Work item:
Taking the listing below line by line, tally those that contain the string "accomplish". Give the total alone.
>>>>>
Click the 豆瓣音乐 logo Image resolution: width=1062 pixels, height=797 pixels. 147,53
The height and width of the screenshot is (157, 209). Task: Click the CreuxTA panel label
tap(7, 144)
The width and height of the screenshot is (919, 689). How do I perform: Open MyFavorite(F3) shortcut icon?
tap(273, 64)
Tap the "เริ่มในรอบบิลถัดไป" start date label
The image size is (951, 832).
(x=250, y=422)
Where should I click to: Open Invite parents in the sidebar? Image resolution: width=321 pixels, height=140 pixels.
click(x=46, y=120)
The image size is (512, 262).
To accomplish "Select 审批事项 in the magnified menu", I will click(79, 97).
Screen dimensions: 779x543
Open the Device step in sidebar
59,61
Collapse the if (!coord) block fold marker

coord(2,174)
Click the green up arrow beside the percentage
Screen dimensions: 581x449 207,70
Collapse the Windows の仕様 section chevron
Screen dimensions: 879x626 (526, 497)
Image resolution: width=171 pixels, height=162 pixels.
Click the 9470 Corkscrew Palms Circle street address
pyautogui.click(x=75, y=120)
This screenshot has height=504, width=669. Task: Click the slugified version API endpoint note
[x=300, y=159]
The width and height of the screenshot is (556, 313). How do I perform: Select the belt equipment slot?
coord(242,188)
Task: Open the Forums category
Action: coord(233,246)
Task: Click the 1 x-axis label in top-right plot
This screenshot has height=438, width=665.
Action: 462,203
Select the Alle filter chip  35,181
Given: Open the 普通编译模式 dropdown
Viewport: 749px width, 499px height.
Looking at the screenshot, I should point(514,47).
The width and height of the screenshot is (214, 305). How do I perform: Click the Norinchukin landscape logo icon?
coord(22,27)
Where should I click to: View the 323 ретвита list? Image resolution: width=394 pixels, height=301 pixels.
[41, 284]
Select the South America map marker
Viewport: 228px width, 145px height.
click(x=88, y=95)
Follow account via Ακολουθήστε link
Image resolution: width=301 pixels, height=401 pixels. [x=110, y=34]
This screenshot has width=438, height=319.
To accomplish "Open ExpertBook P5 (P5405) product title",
<<<<<
Exercise result:
2